Judge Wesley brushes aside “decisions in which this Court and others recognized a fraud claim where the parties were engaged in a contractual relationship. Gov’t Br. 43–44.” Id at *18-19.
He continues: “These cases are distinguishable… in that none recognize a contract breach, by itself, to constitute fraud. Rather, in each, the defendants made affirmative fraudulent misrepresentations to their contractual counterparties in the course of performance or to feign performance under the contract. See, e.g., United States v. Naiman, 211 F.3d 40, 44, 49 (2d Cir. 2000) (submitting false certifications of compliance required by contracts with the government).” Ibid.
But the cases are not distinguishable. Here, “defendants [committed fraud], the jury necessarily found, by misrepresenting that the loans they were selling were ‘investment quality’ and that they knew of nothing that might cause investors to regard the mortgages as poor investments.” United States v. Countrywide Fin. Corp., 996 F. Supp. 2d 247, 248 (S.D.N.Y. 2014). “Countrywide… offer[ed] employees an incentive for rebutting earlier findings that loans were defective… In these and other ways, Countrywide incentivized employees to manipulate data to make loans appear more acceptable or trustworthy than they actually were.” United States v. Countrywide Fin. Corp., 961 F.Supp.2d 598, 604 (S.D.N.Y. 2013).
That is, to use Judge Wesley’s words, Countrywide “made affirmative fraudulent misrepresentations to their contractual counterparties in the course of performance or to feign performance under the contract.”
So in reality this case plainly cannot be distinguished from the cases cited by the government at pages 43-44 of its brief. And this case does not in fact involve breach of contract “by itself,” as Judge Wesley glibly contends.
Instead the defining feature of this case – and the feature that has caused widespread outrage and ridicule in reaction to this decision – is that Countrywide engaged in serial egregious affirmative misrepresentations and deliberate omissions that went far beyond making a contractual promise that it did not intend to perform. It was precisely the repetitive and systematic nature of the gross misrepresentations that made it obvious to the jury that they were intentional.

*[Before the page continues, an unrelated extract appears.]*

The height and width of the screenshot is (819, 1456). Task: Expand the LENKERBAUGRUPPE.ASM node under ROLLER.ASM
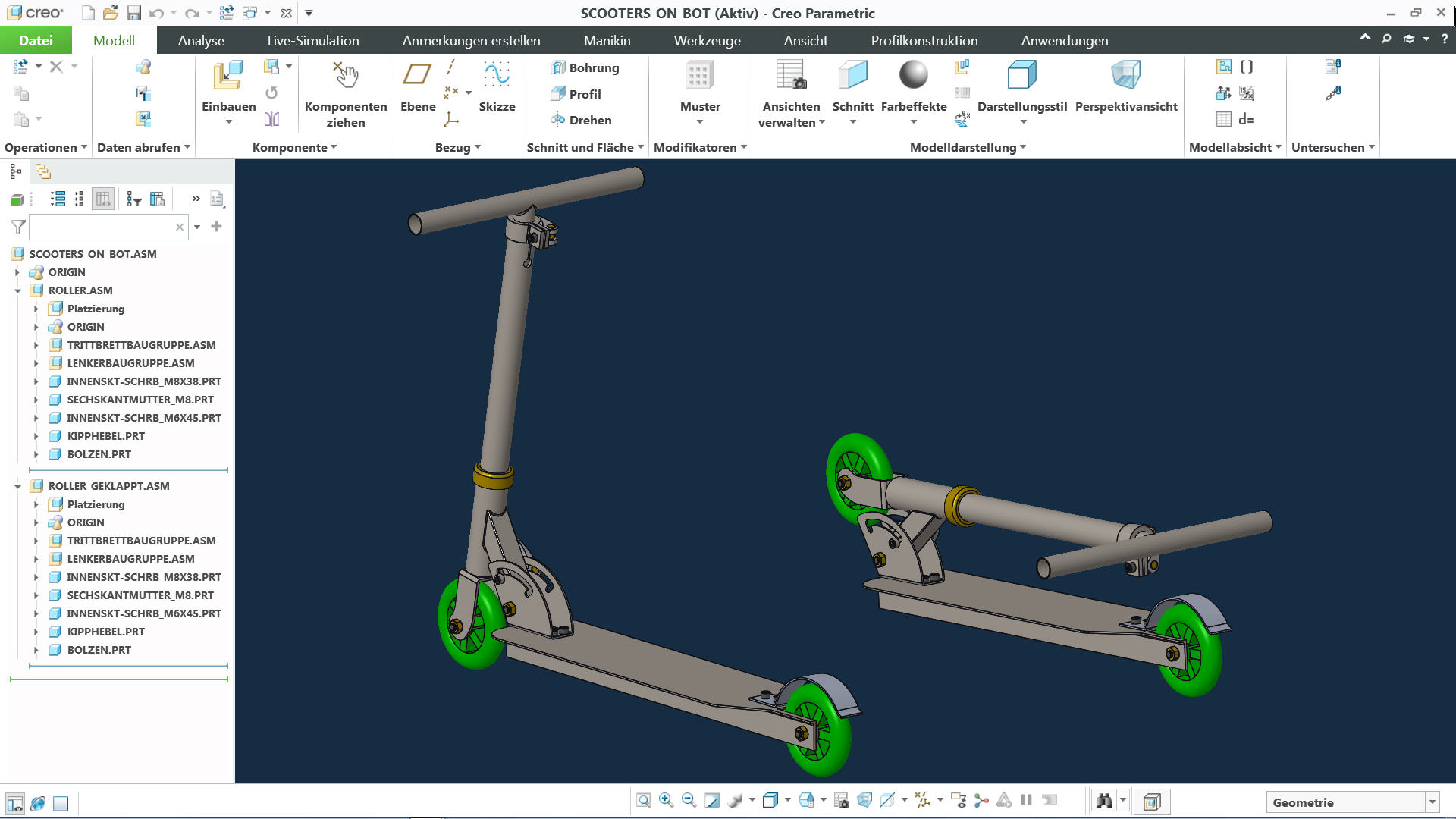click(36, 363)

Judge Wesley simply ignores these serial misrepresentations. The panel instead premises its entire decision on a straw-man argument that the case involves breach of contract “by itself.” Even worse, the panel uses this false straw-man to erase the considered decision of a jury and replace it with an outrageously unfair outcome that flies in the face of equity and morality.